Confession: Russian Spies in NYC Want More 'Drama'
Foreign operatives like Evgeny Buryakov often spend their days at meetings and on LinkedIn
By Jenn Gidman,  Newser Staff
Posted Nov 15, 2016 3:04 PM CST
In this courtroom drawing, defendant Evgeny Buryakov, left, stands with his attorney during sentencing on espionage charges on May 25, 2016 in New York.   (AP Photo/Elizabeth Williams)

(Newser) – A Wall Street analyst in the Bronx who spent much of his time attending mundane meetings, filing reports, and networking (including on LinkedIn) turned out to be a Russian spy—just part and parcel of the undercover espionage operations that burrow into place in New York City, as reported in a fascinating read on Bloomberg. The article tells the tale of Evgeny Buryakov, a banker who infiltrated corporate and governmental circles to try to cull secrets, but it's also the story of how these operatives pull off their long con. And long it is: Russian intelligence spies exhibit "extreme patience" by befriending junior-level workers, exchanging and drawing out meaningless info, and then nurturing those relationships for years, until one day that junior person reaches senior ranks and willingly offers up valuable info to their "old friends." "This isn't about just stealing classified information. This is about stealing you," Maria Ricci, a longtime FBI agent, tells Bloomberg.

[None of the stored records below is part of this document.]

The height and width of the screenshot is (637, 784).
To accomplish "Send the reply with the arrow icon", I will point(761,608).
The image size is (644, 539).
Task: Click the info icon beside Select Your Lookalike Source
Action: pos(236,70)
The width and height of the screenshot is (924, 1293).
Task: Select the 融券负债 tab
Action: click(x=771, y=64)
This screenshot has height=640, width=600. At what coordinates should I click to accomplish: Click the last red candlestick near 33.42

What's most intriguing is these operatives' reliance on human recruitment over more readily available "open source" info—"whispered conversations always feel sexier," Ricci notes—as well as some of the surprising missteps the profiled spies made. The article even gets into the sometimes comical disappointment of undercover Russian operatives who, while well aware they're not the next James Bond, still pine for a little more "drama," even if it's something as small as getting to travel under an alias. As for Buryakov, he was eventually arrested on charges of "conspiring to act in the United States as an agent of the Russian Federation" and sentenced in May to 30 months in prison. (Read the Bloomberg article to see how the FBI set up Buryakov in its "final dramatic episode … of a foreign spy recruiting a Wall Street source, from first contact to document handoff.")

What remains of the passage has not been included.